Ich lese gutes und schlechtes über verschiedene Hoster. Ich fasse hier mal gerade zusammen, was für Hoster ich kenne. Eventuell kennt ihr ja einen von ihnen, habt Erfahrung mit ihm gemacht, oder ihr kennt noch andere.

- 4Netplayers.de
- ZAP-Hosting.com
- Nitrado.net
- g-portal.de
- Fragnet.net

Ich habe gehört, dass 4Netplayers gute Server hat, aber diese oft von Abstürzen betroffen sind. Ähnliches würde für Nitrado gelten. Bei Fragnet soll der Support öde sein.

Die Spiele, von denen ich gerne einen Gameserver hätte, wären:

- Counter-Strike: Global Offensive (Privater Server, 10 Slots, 128 Tick)
- Garry's Mod (Trouble in Terrorist Town)
- Call of Duty 4: Modern Warfare (Frei-Für-Alle, 8 Slots)

Kennt ihr dementsprechend gute Anbieter?

MfG
xnovoline


----------



## Soulzerker (22. August 2014)

4Netplayers.de finde ich top.

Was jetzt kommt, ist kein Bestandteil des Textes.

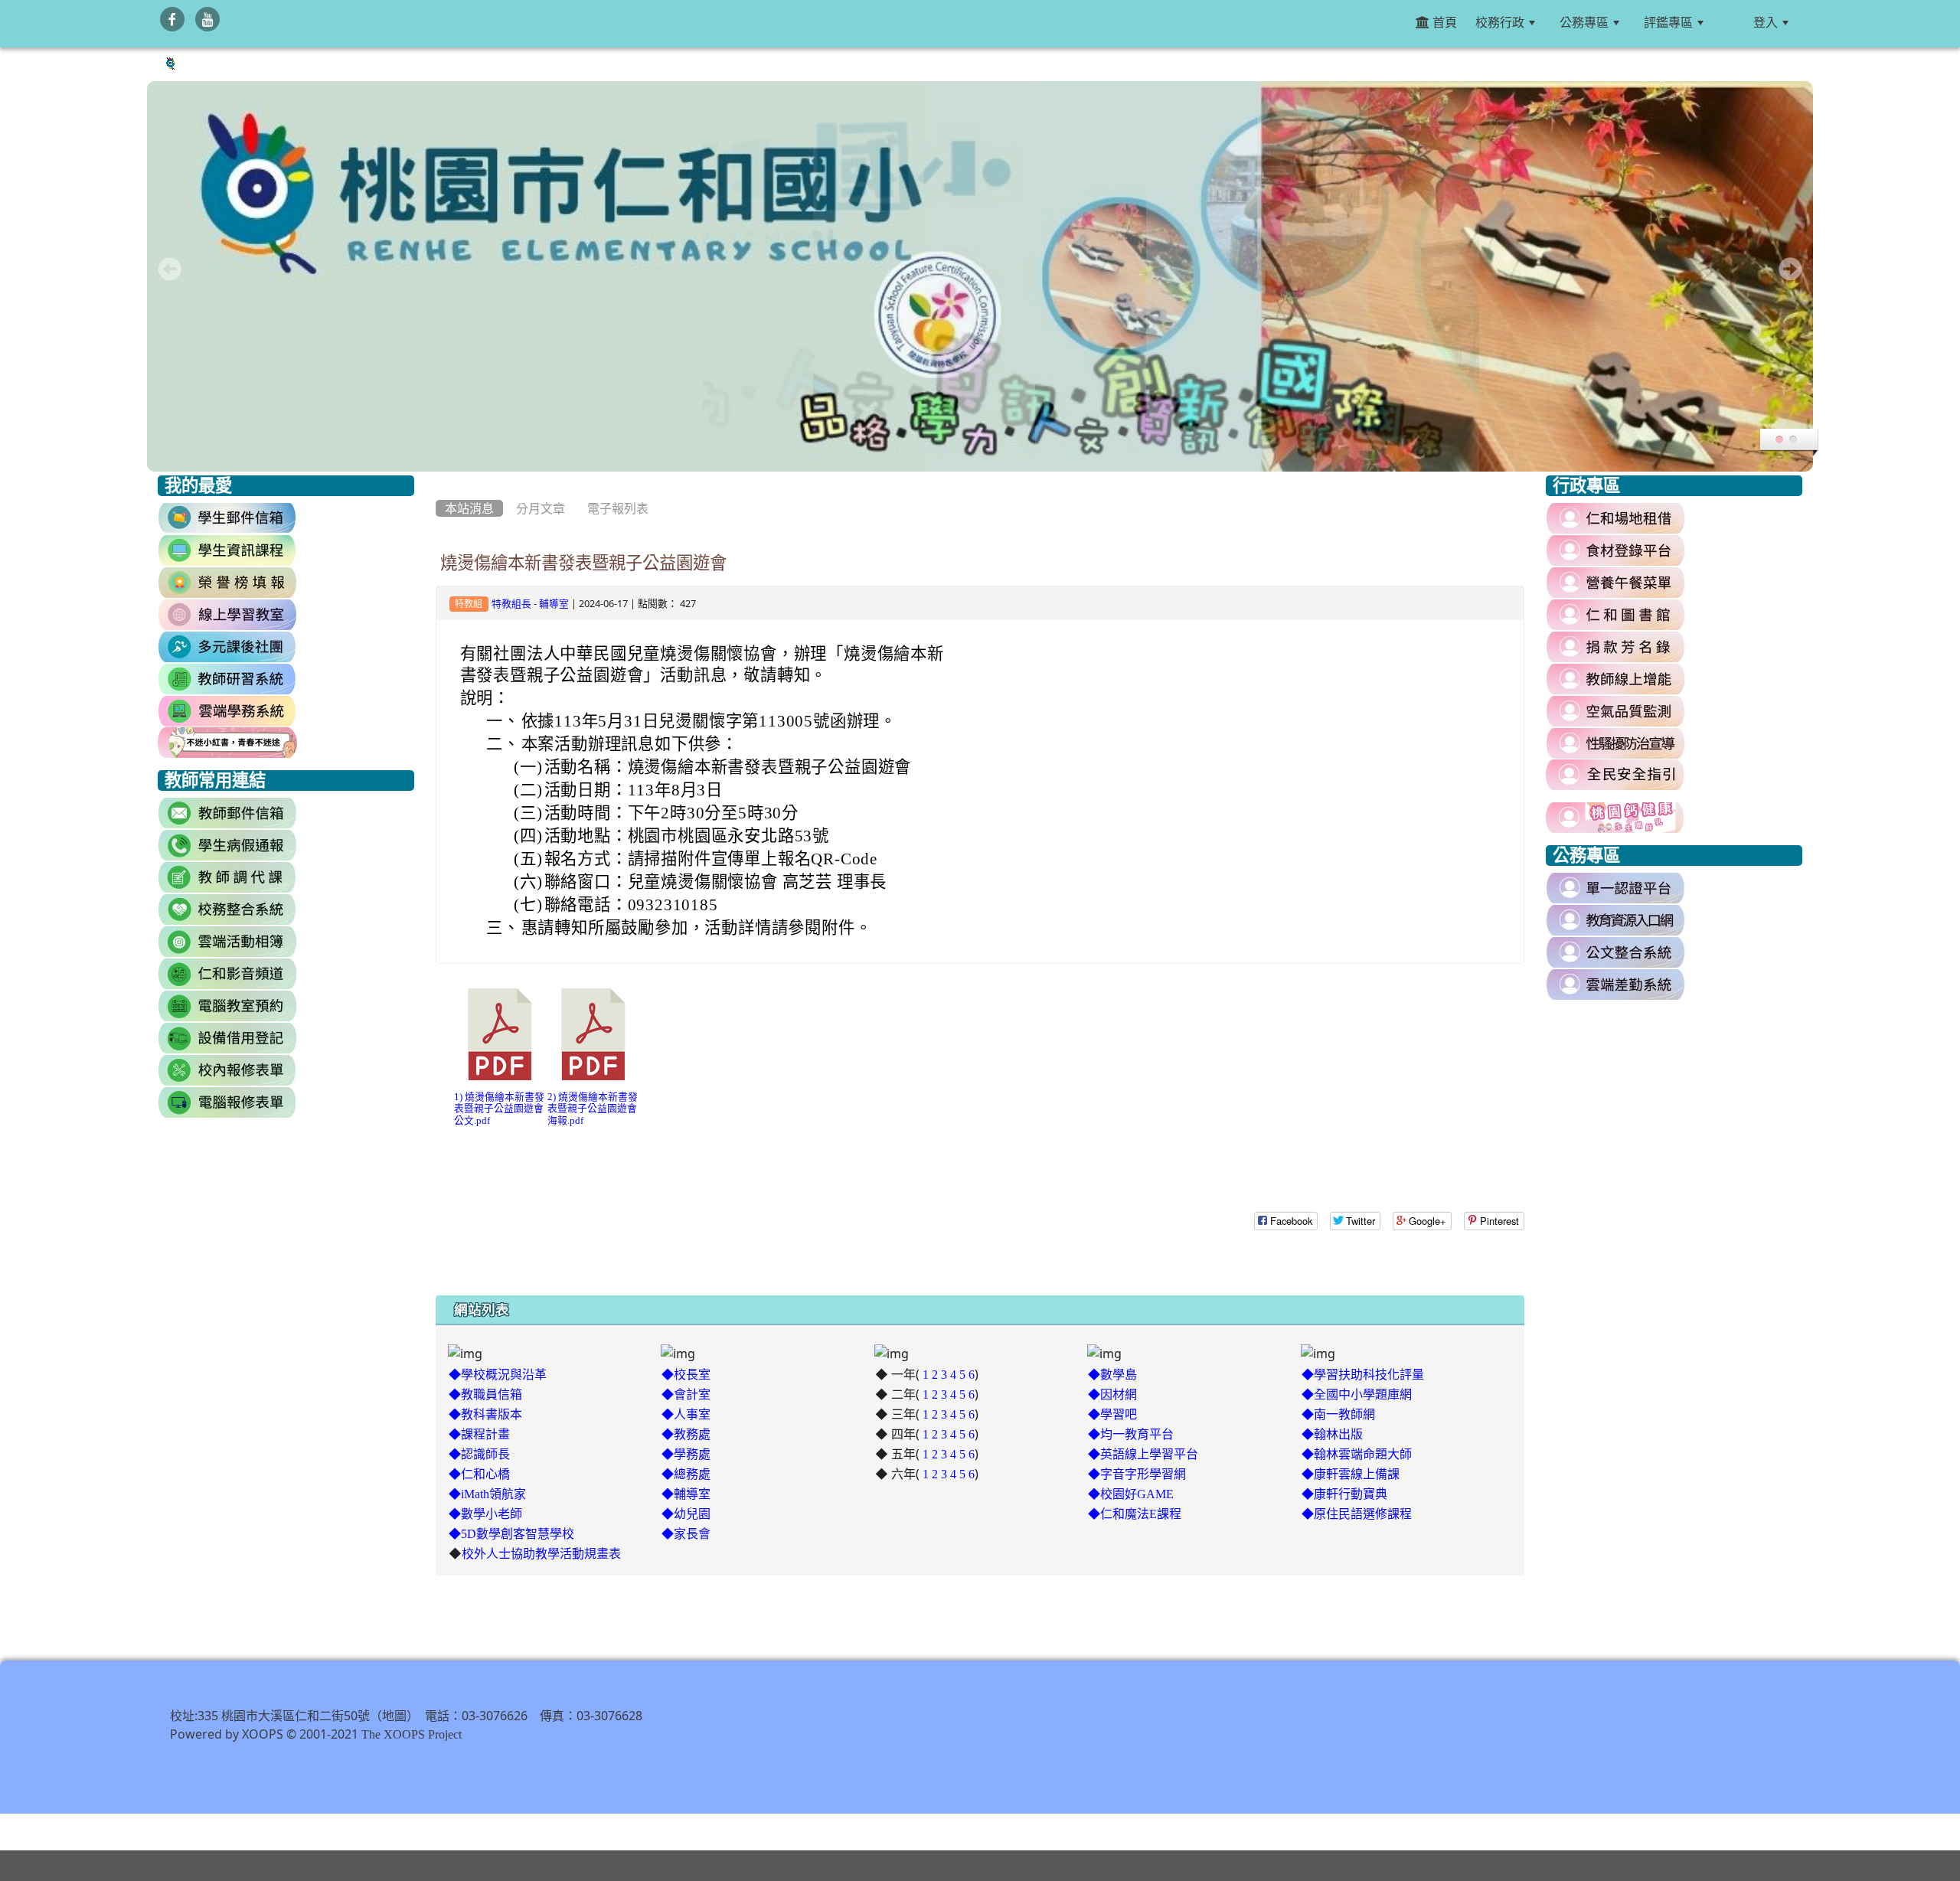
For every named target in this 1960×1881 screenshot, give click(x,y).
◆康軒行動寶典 (1344, 1493)
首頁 (1443, 22)
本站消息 (469, 508)
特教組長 (511, 604)
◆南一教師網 (1338, 1414)
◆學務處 (686, 1454)
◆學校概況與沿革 (498, 1374)
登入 (1765, 22)
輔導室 (554, 604)
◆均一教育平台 (1131, 1434)
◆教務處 (686, 1434)
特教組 (468, 604)
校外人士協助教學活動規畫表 (541, 1553)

Habe dort ein Clan-Paket und läuft alles gut. Musst nur auf die Laufzeiten achten. Von Abstürzen war ich nie betroffen.


----------



## Shona (22. August 2014)

xNoVoLiNE schrieb:


> Hallo,
> 
> ich würde gerne einen oder mehrere Gameserver mieten, aber wo sollte man das tun?
> 
> ...


Hol dir nen Root Server kommste billiger
Hier http://www.server4you.de/dedicated-server/ hab ich meinen her und bin zufrieden, kannste auch gleich noch nen TS mitlaufen lassen.

Edit: ganz vergessen wie alt du bist, das wird dann nichts mit einemn Game/Root/oder sontigen Server


----------



## kero81 (23. August 2014)

Von Nitrado kann ich nur abraten, genau wie Zap Hosting...


----------